EXERCISE INSTRUCTIONS: Format the part of the material that opens with the line containing "The width and height of the screenshot is (704, 557)." and closes with the line containing "Looking at the screenshot, I should point(818,15)." as a Markdown table, leaving out any blank lines. Use the column names Row and Line, with a row number in the first column and the line in the second.

Data for locating words and elements:
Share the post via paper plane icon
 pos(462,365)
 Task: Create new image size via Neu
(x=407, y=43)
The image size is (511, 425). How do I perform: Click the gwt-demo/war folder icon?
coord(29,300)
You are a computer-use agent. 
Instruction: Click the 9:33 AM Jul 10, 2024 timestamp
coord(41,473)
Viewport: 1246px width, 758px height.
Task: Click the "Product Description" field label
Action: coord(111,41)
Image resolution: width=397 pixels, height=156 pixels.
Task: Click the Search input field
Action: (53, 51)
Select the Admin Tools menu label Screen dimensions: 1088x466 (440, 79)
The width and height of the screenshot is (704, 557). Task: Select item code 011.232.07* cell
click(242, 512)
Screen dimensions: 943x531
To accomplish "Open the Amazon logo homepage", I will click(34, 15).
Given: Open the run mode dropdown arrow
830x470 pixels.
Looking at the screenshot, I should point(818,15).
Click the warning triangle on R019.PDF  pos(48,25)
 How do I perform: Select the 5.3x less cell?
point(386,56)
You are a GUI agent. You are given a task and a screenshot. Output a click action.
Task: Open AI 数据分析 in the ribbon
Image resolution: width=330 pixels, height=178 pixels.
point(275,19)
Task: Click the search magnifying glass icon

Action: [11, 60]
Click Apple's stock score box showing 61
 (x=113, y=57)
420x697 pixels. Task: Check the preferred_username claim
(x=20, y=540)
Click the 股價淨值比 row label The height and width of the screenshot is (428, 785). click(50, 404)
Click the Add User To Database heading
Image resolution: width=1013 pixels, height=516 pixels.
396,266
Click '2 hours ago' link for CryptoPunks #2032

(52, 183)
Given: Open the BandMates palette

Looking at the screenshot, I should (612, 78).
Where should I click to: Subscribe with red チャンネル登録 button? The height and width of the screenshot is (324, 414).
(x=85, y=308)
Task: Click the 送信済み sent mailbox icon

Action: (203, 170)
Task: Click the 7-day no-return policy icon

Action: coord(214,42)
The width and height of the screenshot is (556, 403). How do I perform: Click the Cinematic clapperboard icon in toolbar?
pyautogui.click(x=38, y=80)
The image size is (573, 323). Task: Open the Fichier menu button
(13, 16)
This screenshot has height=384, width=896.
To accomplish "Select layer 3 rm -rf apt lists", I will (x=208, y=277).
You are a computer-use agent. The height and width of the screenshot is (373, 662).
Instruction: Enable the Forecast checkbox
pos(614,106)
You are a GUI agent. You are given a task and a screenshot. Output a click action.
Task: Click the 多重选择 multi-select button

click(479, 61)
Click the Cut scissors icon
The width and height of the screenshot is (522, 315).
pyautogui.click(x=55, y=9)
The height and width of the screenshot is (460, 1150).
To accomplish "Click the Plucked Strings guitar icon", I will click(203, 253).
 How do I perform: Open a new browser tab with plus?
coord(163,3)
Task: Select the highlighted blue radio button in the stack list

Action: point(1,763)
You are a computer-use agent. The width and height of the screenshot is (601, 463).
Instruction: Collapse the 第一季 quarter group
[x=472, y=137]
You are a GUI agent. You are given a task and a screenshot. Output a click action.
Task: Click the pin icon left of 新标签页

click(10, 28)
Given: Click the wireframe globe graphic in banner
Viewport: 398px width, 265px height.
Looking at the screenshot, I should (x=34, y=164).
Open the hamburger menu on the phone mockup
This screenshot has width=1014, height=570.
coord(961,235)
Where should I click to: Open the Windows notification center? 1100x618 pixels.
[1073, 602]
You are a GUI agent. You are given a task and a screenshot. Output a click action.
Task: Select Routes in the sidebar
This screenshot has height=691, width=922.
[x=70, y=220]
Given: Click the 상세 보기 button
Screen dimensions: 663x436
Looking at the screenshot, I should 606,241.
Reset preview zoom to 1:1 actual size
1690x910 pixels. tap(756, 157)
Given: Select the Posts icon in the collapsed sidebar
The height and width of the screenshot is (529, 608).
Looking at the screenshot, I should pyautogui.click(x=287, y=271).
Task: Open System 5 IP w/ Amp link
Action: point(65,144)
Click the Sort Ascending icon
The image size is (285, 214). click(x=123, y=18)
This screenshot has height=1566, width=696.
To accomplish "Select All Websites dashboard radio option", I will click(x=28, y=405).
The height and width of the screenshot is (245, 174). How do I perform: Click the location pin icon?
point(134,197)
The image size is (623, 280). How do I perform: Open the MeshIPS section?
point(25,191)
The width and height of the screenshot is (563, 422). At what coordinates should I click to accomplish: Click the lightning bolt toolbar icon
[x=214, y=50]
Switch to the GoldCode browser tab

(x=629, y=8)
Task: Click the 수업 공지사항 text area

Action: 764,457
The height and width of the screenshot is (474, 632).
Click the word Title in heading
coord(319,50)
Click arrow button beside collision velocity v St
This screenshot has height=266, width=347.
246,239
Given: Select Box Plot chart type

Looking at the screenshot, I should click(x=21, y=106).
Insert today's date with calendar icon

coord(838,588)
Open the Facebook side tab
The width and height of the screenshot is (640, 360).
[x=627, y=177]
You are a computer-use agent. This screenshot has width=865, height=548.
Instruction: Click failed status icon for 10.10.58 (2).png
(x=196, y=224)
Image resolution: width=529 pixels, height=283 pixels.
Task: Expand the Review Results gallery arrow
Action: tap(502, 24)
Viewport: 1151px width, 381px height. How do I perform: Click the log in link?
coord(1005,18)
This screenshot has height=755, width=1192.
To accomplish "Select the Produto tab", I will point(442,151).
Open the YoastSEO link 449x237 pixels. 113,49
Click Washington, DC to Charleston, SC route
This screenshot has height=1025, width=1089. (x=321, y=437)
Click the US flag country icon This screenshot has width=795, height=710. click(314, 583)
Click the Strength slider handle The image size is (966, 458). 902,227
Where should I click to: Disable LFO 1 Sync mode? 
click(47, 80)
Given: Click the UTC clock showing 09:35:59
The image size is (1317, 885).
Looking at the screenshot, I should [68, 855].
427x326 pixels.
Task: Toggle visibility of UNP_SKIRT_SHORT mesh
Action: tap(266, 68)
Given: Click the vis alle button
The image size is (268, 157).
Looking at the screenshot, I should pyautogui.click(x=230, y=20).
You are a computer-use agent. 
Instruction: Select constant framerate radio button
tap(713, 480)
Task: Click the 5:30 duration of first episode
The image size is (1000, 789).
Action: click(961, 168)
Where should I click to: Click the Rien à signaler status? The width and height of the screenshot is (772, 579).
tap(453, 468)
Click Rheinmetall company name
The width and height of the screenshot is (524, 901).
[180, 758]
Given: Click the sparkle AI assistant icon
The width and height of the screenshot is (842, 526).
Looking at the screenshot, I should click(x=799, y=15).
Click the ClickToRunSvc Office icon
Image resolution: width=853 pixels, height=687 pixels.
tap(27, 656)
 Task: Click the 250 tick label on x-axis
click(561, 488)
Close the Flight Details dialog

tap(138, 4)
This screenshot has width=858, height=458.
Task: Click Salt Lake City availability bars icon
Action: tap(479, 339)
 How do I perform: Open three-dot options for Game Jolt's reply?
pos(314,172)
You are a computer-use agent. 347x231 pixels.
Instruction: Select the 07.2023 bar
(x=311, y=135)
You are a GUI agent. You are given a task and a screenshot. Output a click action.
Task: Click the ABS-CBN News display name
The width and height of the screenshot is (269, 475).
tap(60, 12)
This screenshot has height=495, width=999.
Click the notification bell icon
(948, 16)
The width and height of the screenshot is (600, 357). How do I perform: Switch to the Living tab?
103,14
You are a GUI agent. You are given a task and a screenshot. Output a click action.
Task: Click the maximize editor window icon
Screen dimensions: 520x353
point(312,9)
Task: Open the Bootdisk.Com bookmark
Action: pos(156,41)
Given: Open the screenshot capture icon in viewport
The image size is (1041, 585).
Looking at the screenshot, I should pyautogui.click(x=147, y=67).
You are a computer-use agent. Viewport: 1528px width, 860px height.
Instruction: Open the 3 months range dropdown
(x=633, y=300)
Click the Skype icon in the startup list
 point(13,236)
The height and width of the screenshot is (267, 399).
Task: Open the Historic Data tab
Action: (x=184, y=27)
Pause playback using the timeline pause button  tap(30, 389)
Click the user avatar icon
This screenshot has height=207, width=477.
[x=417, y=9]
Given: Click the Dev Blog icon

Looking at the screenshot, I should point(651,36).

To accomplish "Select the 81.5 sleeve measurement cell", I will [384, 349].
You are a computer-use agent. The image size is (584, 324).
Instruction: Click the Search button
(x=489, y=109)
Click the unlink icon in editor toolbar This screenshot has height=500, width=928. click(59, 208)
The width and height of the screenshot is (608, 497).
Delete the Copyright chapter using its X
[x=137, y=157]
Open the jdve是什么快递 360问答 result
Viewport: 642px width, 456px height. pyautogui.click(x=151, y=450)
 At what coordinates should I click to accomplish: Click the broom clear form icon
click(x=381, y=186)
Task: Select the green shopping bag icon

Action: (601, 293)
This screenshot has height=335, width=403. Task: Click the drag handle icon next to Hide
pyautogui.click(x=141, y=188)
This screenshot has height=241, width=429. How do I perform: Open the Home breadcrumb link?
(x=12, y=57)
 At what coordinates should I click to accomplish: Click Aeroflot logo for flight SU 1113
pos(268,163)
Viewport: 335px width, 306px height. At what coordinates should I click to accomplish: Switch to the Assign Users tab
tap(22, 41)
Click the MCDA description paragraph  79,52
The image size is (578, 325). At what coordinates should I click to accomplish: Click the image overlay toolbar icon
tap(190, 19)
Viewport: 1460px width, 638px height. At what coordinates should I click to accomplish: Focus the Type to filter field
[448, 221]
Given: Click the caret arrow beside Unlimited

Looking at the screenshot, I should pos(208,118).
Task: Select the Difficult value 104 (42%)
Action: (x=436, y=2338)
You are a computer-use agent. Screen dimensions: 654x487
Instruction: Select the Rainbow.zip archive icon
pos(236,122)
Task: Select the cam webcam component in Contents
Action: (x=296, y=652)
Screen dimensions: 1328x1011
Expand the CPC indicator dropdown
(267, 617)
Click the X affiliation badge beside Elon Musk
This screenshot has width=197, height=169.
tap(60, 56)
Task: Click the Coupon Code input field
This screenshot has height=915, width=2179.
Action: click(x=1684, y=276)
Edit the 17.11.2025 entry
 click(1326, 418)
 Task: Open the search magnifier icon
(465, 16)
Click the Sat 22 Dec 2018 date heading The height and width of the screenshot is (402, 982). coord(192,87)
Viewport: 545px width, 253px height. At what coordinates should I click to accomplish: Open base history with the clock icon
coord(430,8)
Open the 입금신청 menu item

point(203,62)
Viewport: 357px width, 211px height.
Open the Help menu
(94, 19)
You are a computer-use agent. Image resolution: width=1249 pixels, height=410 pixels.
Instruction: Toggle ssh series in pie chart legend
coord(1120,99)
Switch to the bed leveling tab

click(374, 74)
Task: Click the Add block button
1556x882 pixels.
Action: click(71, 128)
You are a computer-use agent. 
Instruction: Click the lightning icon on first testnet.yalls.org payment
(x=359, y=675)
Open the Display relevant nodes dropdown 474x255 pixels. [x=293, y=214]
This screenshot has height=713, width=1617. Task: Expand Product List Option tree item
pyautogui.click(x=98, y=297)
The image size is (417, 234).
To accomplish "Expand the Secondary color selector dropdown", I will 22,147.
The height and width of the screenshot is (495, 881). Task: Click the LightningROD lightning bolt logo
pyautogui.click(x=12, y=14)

THE RESPONSE:
| Row | Line |
|---|---|
| 1 | The width and height of the screenshot is (704, 557). Task: Select item code 011.232.07* cell |
| 2 | click(242, 512) |
| 3 | Screen dimensions: 943x531 |
| 4 | To accomplish "Open the Amazon logo homepage", I will click(34, 15). |
| 5 | Given: Open the run mode dropdown arrow |
| 6 | 830x470 pixels. |
| 7 | Looking at the screenshot, I should point(818,15). |